他にSF風味が明確な作品には、おそらくゲイ寄りのバイセクシュアルであるアラブ系の語り手の視点から、白人のみがかかると噂される感染症で社会が混乱する様子を描いたOmar Sakr“White Flu”(コロナ禍前に書かれたそうです)や、Claire G. Colemanの周囲からの評判が落ちると市民権が剥奪され、突如として不法移民のように扱われる“Ostraka.”などがありました。

アンソロジー'After Australia'は総じて社会に牙を剥かれる恐怖や規範から疎外される体験を綴った話が多いです。しかも日本とも地続きの、かなり普遍的な問題として捉えられました。
たとえば女性2人の家庭に精子ドナー提供を受けて生まれたインド系オーストラリア人の私小説であるSarah Ross “Stitches Through Time”の、神父や政治家のなにげない発言(自分の家庭が考慮されていない、認められていない点に)に傷つき続けるくだり。
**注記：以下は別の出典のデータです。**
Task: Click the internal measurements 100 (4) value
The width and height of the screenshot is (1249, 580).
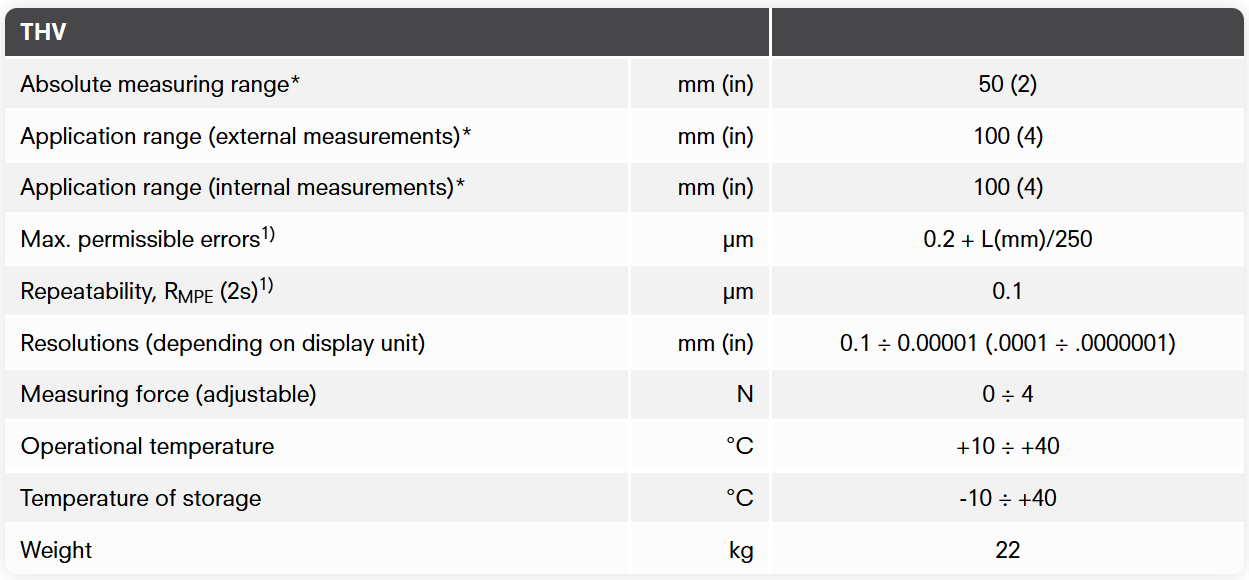Action: click(1007, 188)
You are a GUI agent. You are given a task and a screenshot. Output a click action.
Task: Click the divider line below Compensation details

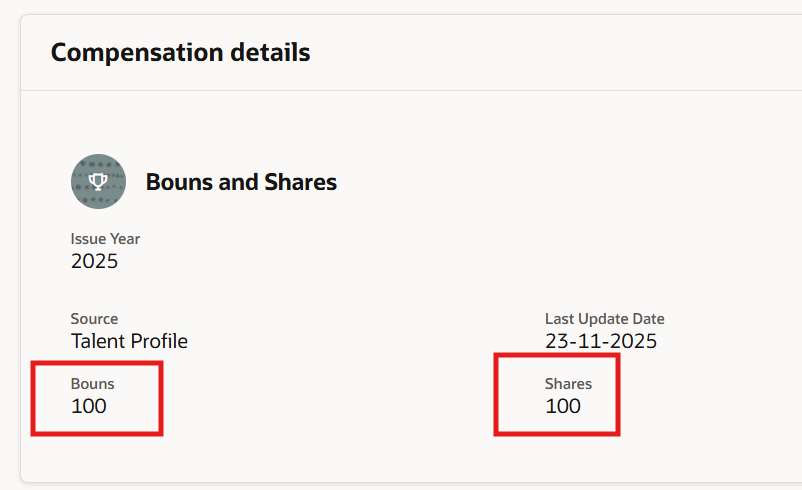(400, 91)
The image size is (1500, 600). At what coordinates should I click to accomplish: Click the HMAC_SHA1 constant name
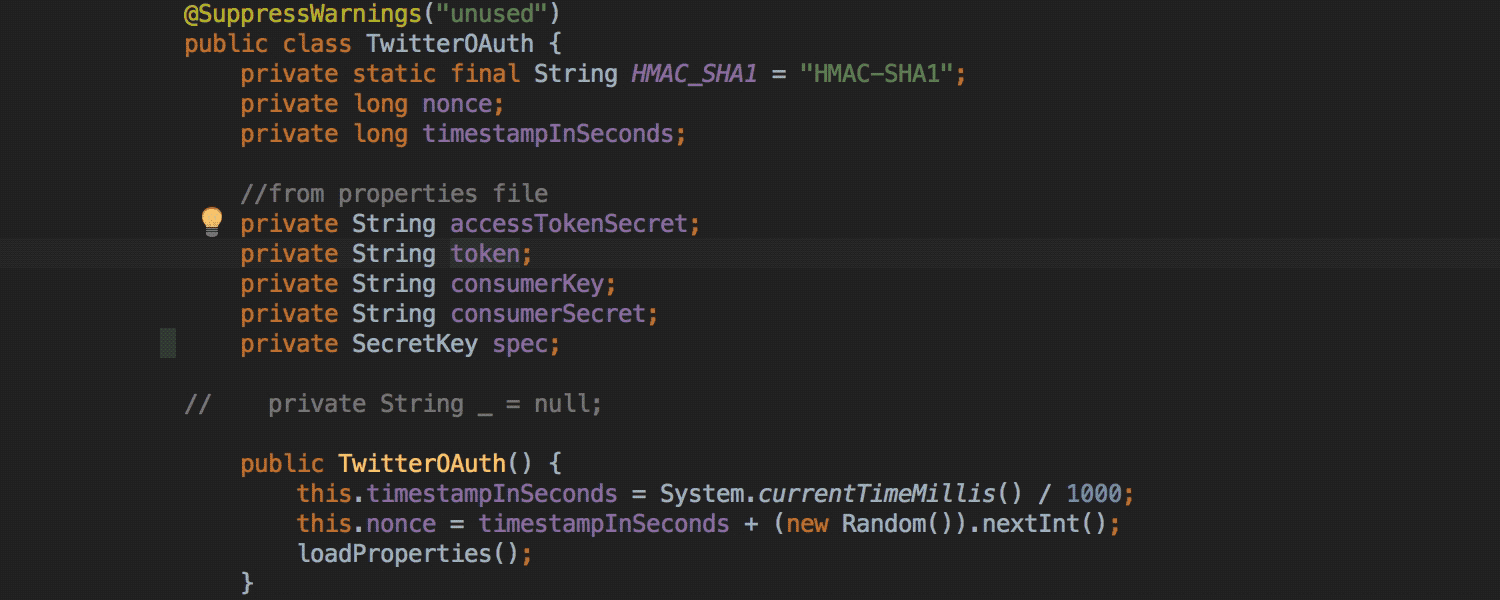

あるいはコンゴ系オーストラリア人Future D. Fidelの“Your Skin is the Only Cloth You Cannot Wash”は、ソーラーパネルの訪問営業の仕事をしていたら各戸を回っている間に警察を呼ばれ、住人不在の住宅からテレビを盗んだ容疑で留置所に連れていかれ、取り調べを受けた逸話です。